What the task requires: Copy the items verbatim, starting at the line with "Expand the About row chevron" and continuing through the last line of the items, both ends included.

#### Dataset rows ####

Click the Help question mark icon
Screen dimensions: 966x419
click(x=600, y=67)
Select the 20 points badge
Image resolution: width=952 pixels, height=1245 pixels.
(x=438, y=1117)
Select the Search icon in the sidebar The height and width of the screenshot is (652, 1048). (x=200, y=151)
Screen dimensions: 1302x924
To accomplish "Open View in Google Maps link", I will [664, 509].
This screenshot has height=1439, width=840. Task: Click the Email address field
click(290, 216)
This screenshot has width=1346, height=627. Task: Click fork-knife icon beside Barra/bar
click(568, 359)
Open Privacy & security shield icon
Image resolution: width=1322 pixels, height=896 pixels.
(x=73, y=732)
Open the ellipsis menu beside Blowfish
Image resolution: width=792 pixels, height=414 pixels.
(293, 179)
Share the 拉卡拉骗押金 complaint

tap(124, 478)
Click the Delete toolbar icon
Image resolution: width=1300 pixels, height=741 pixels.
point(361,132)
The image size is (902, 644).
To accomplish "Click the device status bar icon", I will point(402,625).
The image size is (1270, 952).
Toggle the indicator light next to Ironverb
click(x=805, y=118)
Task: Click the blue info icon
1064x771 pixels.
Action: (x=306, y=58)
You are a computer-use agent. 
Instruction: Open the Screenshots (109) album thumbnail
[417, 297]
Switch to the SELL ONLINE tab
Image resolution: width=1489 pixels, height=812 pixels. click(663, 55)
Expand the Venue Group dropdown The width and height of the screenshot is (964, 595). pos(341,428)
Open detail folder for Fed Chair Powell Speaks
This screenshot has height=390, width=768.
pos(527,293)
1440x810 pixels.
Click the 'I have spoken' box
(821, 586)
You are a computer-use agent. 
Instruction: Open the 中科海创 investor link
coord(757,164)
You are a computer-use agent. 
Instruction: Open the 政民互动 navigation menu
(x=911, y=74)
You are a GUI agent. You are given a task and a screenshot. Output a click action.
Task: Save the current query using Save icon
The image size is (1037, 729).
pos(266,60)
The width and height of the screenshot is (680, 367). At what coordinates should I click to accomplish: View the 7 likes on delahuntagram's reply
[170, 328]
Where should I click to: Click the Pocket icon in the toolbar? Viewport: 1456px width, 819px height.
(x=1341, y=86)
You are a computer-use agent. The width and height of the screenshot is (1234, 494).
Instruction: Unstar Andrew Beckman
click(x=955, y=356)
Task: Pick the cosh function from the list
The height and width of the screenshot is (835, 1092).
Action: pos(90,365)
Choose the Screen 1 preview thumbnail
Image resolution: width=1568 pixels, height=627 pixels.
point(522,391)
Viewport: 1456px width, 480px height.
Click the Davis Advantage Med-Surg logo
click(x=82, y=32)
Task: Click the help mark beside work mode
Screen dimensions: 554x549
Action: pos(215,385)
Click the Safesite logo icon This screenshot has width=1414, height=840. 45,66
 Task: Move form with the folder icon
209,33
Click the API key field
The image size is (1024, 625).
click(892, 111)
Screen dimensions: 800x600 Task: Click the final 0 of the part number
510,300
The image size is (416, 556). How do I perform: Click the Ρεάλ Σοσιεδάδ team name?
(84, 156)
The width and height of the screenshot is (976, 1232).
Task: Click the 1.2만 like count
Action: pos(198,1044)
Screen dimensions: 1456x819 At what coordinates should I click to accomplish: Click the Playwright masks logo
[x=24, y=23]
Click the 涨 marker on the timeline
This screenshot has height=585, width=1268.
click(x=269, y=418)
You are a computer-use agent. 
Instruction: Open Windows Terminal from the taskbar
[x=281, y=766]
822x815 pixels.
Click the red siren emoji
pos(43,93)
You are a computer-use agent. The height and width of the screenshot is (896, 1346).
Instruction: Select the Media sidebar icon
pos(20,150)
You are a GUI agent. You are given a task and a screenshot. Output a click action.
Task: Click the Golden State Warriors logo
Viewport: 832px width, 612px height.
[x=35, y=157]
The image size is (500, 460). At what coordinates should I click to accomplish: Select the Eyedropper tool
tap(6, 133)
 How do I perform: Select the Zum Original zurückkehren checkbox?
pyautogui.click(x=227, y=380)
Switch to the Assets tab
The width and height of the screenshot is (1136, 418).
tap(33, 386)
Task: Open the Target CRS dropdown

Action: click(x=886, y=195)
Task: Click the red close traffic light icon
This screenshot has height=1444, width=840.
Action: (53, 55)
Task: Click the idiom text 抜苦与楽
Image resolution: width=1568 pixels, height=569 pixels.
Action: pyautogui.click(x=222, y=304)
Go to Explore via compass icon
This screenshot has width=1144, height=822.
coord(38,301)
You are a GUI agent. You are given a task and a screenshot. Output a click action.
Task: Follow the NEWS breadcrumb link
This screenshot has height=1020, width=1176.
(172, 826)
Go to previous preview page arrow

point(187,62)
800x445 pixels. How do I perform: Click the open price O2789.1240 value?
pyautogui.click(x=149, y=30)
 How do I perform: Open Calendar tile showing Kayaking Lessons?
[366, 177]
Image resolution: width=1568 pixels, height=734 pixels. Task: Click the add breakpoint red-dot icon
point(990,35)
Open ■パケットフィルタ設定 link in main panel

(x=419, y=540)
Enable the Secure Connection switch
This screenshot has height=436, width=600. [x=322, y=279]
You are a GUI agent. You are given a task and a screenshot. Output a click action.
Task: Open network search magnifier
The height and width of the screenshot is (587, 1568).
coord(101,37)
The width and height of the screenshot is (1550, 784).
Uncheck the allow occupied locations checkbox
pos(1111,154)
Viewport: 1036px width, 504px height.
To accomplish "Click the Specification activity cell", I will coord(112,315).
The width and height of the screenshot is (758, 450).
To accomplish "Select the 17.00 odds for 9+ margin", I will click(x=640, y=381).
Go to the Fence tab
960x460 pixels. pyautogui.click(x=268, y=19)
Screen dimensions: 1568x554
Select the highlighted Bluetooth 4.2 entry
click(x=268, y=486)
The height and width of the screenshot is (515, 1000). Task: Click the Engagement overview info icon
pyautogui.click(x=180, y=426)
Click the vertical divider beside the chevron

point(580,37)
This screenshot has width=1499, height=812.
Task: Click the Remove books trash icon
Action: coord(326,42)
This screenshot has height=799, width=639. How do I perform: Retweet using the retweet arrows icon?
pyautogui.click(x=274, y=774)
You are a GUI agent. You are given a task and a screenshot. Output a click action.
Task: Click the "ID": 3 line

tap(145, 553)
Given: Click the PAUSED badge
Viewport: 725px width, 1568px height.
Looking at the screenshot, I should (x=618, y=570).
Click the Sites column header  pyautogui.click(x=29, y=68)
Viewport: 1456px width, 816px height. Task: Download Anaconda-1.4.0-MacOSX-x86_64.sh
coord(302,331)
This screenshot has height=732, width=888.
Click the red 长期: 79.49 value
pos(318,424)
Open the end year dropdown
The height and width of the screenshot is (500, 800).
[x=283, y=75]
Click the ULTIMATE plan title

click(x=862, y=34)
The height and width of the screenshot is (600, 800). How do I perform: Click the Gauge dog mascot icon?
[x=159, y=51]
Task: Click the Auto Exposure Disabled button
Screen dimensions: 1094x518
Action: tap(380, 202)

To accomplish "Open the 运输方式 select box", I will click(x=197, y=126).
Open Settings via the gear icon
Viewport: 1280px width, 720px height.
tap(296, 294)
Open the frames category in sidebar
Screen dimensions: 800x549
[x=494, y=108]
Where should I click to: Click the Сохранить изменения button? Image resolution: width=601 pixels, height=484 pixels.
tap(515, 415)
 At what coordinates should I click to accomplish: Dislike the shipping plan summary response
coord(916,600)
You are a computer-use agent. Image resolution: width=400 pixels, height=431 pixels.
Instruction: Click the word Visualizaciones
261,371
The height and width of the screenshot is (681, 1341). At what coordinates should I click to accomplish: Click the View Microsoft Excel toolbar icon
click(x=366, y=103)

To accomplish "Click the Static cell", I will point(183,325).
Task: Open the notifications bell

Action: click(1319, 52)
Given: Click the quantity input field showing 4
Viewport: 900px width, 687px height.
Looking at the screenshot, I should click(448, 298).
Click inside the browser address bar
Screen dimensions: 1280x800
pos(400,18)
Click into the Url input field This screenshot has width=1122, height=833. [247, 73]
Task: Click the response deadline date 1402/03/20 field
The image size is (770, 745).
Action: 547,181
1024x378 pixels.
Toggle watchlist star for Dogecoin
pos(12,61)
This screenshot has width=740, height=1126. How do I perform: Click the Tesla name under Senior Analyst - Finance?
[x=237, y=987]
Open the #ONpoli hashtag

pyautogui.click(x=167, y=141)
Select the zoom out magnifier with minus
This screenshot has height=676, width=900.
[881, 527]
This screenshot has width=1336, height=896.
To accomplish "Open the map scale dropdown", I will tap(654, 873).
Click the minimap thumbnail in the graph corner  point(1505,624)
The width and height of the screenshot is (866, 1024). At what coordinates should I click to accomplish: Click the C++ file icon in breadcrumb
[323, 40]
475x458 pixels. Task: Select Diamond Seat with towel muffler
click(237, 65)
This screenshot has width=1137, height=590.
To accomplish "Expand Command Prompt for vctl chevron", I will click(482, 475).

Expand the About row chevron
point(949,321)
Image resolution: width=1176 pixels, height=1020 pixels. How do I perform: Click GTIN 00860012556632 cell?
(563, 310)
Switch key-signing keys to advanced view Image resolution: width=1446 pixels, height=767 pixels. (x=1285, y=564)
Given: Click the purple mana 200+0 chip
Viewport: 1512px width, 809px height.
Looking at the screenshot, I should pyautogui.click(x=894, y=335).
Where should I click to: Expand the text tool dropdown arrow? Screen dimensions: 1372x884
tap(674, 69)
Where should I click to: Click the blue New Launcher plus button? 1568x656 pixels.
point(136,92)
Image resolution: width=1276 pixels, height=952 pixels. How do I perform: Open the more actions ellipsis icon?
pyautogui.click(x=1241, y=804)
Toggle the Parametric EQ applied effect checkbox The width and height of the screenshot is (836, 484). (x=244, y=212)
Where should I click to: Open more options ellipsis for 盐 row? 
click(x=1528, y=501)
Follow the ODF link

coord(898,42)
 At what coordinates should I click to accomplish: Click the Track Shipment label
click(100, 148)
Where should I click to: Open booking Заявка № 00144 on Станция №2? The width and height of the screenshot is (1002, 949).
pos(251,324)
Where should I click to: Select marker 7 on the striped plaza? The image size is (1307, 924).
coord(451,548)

####

Response:
Expand the About row chevron
point(949,321)
Image resolution: width=1176 pixels, height=1020 pixels. How do I perform: Click GTIN 00860012556632 cell?
(563, 310)
Switch key-signing keys to advanced view Image resolution: width=1446 pixels, height=767 pixels. (x=1285, y=564)
Given: Click the purple mana 200+0 chip
Viewport: 1512px width, 809px height.
Looking at the screenshot, I should pyautogui.click(x=894, y=335).
Where should I click to: Expand the text tool dropdown arrow? Screen dimensions: 1372x884
tap(674, 69)
Where should I click to: Click the blue New Launcher plus button? 1568x656 pixels.
point(136,92)
Image resolution: width=1276 pixels, height=952 pixels. How do I perform: Open the more actions ellipsis icon?
pyautogui.click(x=1241, y=804)
Toggle the Parametric EQ applied effect checkbox The width and height of the screenshot is (836, 484). (x=244, y=212)
Where should I click to: Open more options ellipsis for 盐 row? 
click(x=1528, y=501)
Follow the ODF link

coord(898,42)
 At what coordinates should I click to accomplish: Click the Track Shipment label
click(100, 148)
Where should I click to: Open booking Заявка № 00144 on Станция №2? The width and height of the screenshot is (1002, 949).
pos(251,324)
Where should I click to: Select marker 7 on the striped plaza? The image size is (1307, 924).
coord(451,548)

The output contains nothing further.